Conheça cidade da Paraíba onde os moradores não pagam conta de água. (créditos: Shutterstock)
Já imaginou morar em uma cidade em que você não precisa pagar a conta de água? Para os moradores da cidade paraibana de Itapororoca, isso não é apenas um sonho, mas a realidade. Isso mesmo! Desde a fundação do município, em 1961, a água é distribuída gratuitamente graças a uma nascente que abastece a cidade.
Mas, depois de 64 anos desse modelo raro, o cenário pode estar prestes a mudar. O crescimento urbano e a crise hídrica estão pressionando o sistema a criar uma concessionária de abastecimento de água, que já foi aprovada, mas ainda sem data definida para entrar em vigor.
A nascente que sustenta a gratuidade há mais de seis décadas
A água de Itapororoca vem de uma nascente própria que funciona como um reservatório natural da cidade. Desde a década de 60, essa fonte abastece as residências urbanas, garantindo o fornecimento sem cobrança.
Além de atender às casas, a mesma água abastece as piscinas do Parque da Nascença, um ponto turístico e área de preservação ambiental da cidade. Esse uso múltiplo torna a gestão do recurso ainda mais delicada, especialmente em tempos de seca.

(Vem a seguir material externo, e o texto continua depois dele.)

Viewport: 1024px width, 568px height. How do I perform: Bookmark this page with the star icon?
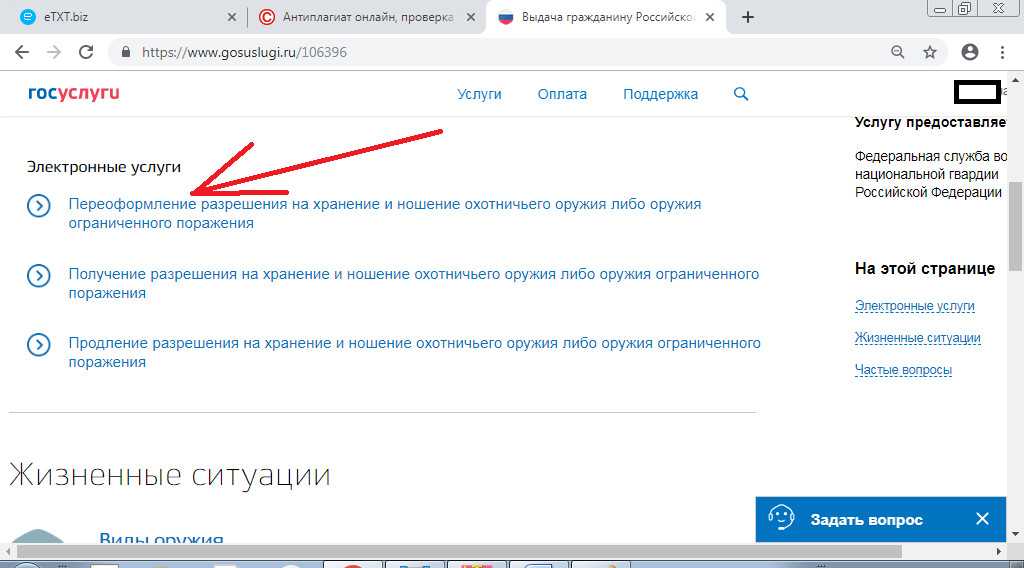pos(930,52)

De mil famílias para mais de cinco mil residências
Quando a política de gratuidade começou, a nascente abastecia cerca de mil famílias. Hoje, a cidade já conta com mais de cinco mil residências urbanas, o que aumentou significativamente a demanda sobre a água disponível.
Apesar do histórico de resistência da nascente, que nunca secou mesmo em períodos de seca, o aumento populacional coloca o sistema sob pressão e força decisões sobre o futuro do abastecimento.

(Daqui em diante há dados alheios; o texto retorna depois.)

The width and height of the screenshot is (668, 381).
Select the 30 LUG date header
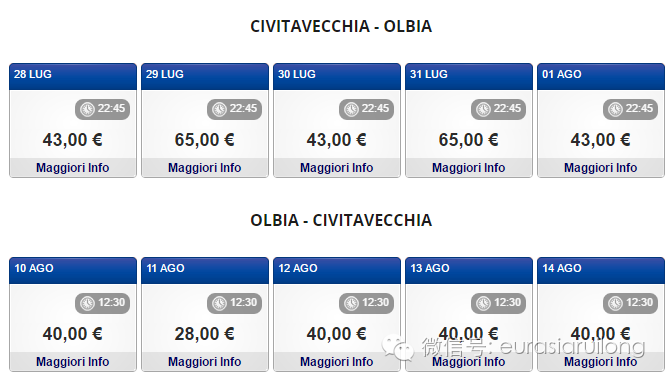coord(337,77)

Concessão à Cagepa avança devido a forte crise hídrica na cidade
No Brasil, as tarifas de cobrança de água variam bastante. No Rio Grande do Sul, por exemplo, a média é de R$ 4,18 por metro cúbico, enquanto no Maranhão a tarifa mais baixa registrada é de R$ 1,62 por metro cúbico.

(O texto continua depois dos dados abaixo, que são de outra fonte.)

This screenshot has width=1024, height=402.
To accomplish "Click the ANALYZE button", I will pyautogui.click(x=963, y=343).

O modelo de Itapororoca, que durou mais de seis décadas, agora enfrenta um novo desafio: a crise hídrica. Com a água ficando mais escassa e a cidade crescendo, a Cagepa foi aprovada para assumir a gestão do serviço, mas não há data definida para a mudança.
Isso significa que, por enquanto, os moradores ainda vivem no sistema gratuito. Mas a aprovação indica que, cedo ou tarde, o histórico da cidade precisará ser ajustado, o que tende a gerar debates sobre o futuro da gratuidade e do uso sustentável da nascente.